Task statement: From the first line to the last, reproduce the data exactly.

Data provided:
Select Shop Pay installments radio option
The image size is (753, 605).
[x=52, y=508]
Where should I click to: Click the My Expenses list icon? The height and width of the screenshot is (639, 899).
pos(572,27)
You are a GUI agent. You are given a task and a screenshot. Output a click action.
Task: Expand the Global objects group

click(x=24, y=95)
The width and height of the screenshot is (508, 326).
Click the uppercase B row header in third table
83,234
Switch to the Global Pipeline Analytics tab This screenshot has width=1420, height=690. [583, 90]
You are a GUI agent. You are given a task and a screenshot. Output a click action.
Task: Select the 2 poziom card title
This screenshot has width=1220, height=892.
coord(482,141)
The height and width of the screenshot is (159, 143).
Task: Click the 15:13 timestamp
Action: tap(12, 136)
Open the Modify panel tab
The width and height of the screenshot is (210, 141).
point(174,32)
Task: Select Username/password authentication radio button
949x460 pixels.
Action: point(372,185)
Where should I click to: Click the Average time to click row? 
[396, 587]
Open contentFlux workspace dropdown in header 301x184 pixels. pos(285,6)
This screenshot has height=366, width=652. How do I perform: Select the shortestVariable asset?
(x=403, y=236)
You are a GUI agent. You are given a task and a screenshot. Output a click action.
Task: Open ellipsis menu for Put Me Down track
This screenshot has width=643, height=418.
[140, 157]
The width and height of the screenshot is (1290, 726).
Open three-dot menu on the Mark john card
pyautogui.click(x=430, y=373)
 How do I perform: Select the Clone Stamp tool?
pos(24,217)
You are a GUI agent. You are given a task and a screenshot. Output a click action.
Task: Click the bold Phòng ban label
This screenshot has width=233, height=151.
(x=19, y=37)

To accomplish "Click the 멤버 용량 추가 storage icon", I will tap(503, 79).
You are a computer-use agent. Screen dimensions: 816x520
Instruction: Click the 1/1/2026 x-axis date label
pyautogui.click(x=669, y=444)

Exercise answer:
Select Shop Pay installments radio option
The image size is (753, 605).
[x=52, y=508]
Where should I click to: Click the My Expenses list icon? The height and width of the screenshot is (639, 899).
pos(572,27)
You are a GUI agent. You are given a task and a screenshot. Output a click action.
Task: Expand the Global objects group

click(x=24, y=95)
The width and height of the screenshot is (508, 326).
Click the uppercase B row header in third table
83,234
Switch to the Global Pipeline Analytics tab This screenshot has width=1420, height=690. [583, 90]
You are a GUI agent. You are given a task and a screenshot. Output a click action.
Task: Select the 2 poziom card title
This screenshot has width=1220, height=892.
coord(482,141)
The height and width of the screenshot is (159, 143).
Task: Click the 15:13 timestamp
Action: tap(12, 136)
Open the Modify panel tab
The width and height of the screenshot is (210, 141).
point(174,32)
Task: Select Username/password authentication radio button
949x460 pixels.
Action: point(372,185)
Where should I click to: Click the Average time to click row? 
[396, 587]
Open contentFlux workspace dropdown in header 301x184 pixels. pos(285,6)
This screenshot has height=366, width=652. How do I perform: Select the shortestVariable asset?
(x=403, y=236)
You are a GUI agent. You are given a task and a screenshot. Output a click action.
Task: Open ellipsis menu for Put Me Down track
This screenshot has width=643, height=418.
[140, 157]
The width and height of the screenshot is (1290, 726).
Open three-dot menu on the Mark john card
pyautogui.click(x=430, y=373)
 How do I perform: Select the Clone Stamp tool?
pos(24,217)
You are a GUI agent. You are given a task and a screenshot. Output a click action.
Task: Click the bold Phòng ban label
This screenshot has width=233, height=151.
(x=19, y=37)

To accomplish "Click the 멤버 용량 추가 storage icon", I will tap(503, 79).
You are a computer-use agent. Screen dimensions: 816x520
Instruction: Click the 1/1/2026 x-axis date label
pyautogui.click(x=669, y=444)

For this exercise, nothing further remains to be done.